It is a condition precedent to the obligation of the Noteholders
to purchase the Notes under the Note Agreement that Subsidiary shall have
executed and delivered this Agreement. The Subsidiary has determined that it
will receive a substantial benefit if the Notes are purchased by the Noteholders
from the Company under the Note Agreement.
In consideration of the mutual covenants herein contained the
Subsidiary and the Noteholders agree as follows:
ARTICLE I
DEFINITIONS, ETC.
SECTION 1.01. CERTAIN DEFINED TERMS. Capitalized terms used in
this Agreement and not otherwise defined herein shall have the respective
meanings set forth in the Note Agreement and the Annex A attached thereto (such
meanings to be equally applicable to both singular and plural forms of the terms
defined).
SECTION 1.02. COVENANT CONSTRUCTION. Each covenant contained
herein shall be construed (absent express provision to the contrary) as being
independent of each other covenant contained herein, so that compliance with any
one covenant shall not (absent such an express contrary provision) be deemed to
excuse compliance with any other covenant. Where any provision herein refers to
action to be taken by any Person, or which such Person is prohibited from
taking, such provision shall be applicable whether such action is taken directly
or indirectly by such Person.
SECTION 1.03. OTHER RULES OF CONSTRUCTION. The words "hereof,"
"herein" and "hereunder" and words of similar import when used in this Agreement
shall refer to this Agreement
as a whole and not to any particular provision of this Agreement.

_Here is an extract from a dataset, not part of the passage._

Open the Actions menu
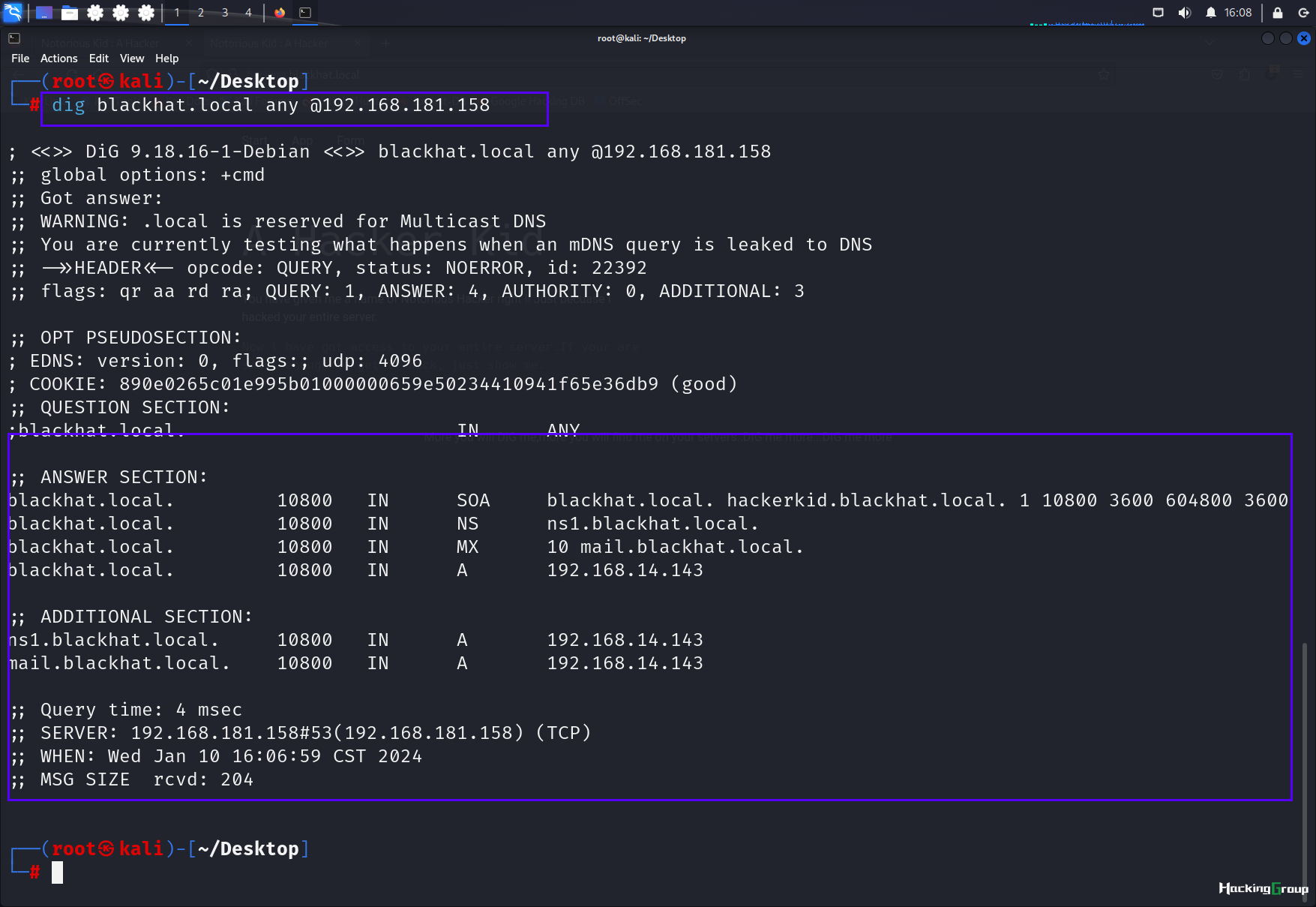This screenshot has width=1316, height=907. 58,59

All references
herein to articles, sections, annexes, exhibits and schedules shall, unless the
context requires a different construction, be deemed to be references to the
articles and sections of this Agreement and the annexes, exhibits and schedules
attached hereto and made a part hereof. In this Agreement, unless a clear
contrary intention appears, the word "including" (and with correlative meaning
"include") means including, without limiting the generality of any description
preceding such term. The headings of the various articles and sections of this
Agreement are for convenience only and shall not affect the meaning of the terms
and conditions of this Agreement. No provision of this Agreement shall be
interpreted or construed against any party solely because that party or its
legal representative drafted such provision.
ARTICLE II
GUARANTY
SECTION 2.01. GUARANTY. Subsidiary hereby unconditionally and
irrevocably guarantees the full and punctual payment when due, whether at stated
maturity or earlier by acceleration or otherwise, of any and all debts,
liabilities and obligations of the Company now or hereafter existing under the
Note Agreement or the Notes whether for principal, interest (including, without
limitation, all interest that accrues after the commencement of any proceeding
by or against the Company under any bankruptcy, insolvency, liquidation,
moratorium, receivership, reorganization or other similar debtor relief law),
fees, expenses or otherwise (such obligations being the "OBLIGATIONS"), and
agrees to pay any and all reasonable costs and expenses (including counsel fees
and legal expenses) incurred by the Noteholders in connection with the
protection, defense or enforcement of any rights under this Agreement and any of
the other Transaction Documents.
SECTION 2.02. GUARANTY ABSOLUTE. Subsidiary unconditionally
guarantees that the Obligations will be paid strictly in accordance with the
terms of the Note Agreement and the Notes, regardless of any law, regulation or
order now or hereafter in effect in any jurisdiction affecting any of such terms
or the rights of the Noteholders with respect thereto. The liability of
Subsidiary under this Agreement shall be absolute and unconditional irrespective
of: (a) any lack of validity or enforceability of the Note Agreement, the Notes,
the other Transaction Documents or any other agreement or instrument relating
thereto (unless such invalidity or unenforceability results from a failure of
consideration on the part of the Noteholders); (b) any change in the time,
manner or place of payment of, or in any other term of, all or any of the
Obligations, or any other amendment or waiver of or any consent to departure
from the Note Agreement, the Notes or the other Transaction Documents; (c) any
taking, exchange, release or non-perfection of any collateral, or any release or
amendment or waiver of or consent to departure from any other guaranty, for all
or any of the Obligations; (d) any manner of application of collateral, or
proceeds thereof, to all or any of the Obligations, or any manner of sale or
other disposition of any collateral for all or any of the Obligations or any
other assets of the Company; (e) any change, restructuring or termination of the
corporate structure or existence of the Company; or (f) any other circumstances
which might otherwise constitute a defense available to, or a discharge of, the
Company or a guarantor (except full and indefeasible payment of the
Obligations).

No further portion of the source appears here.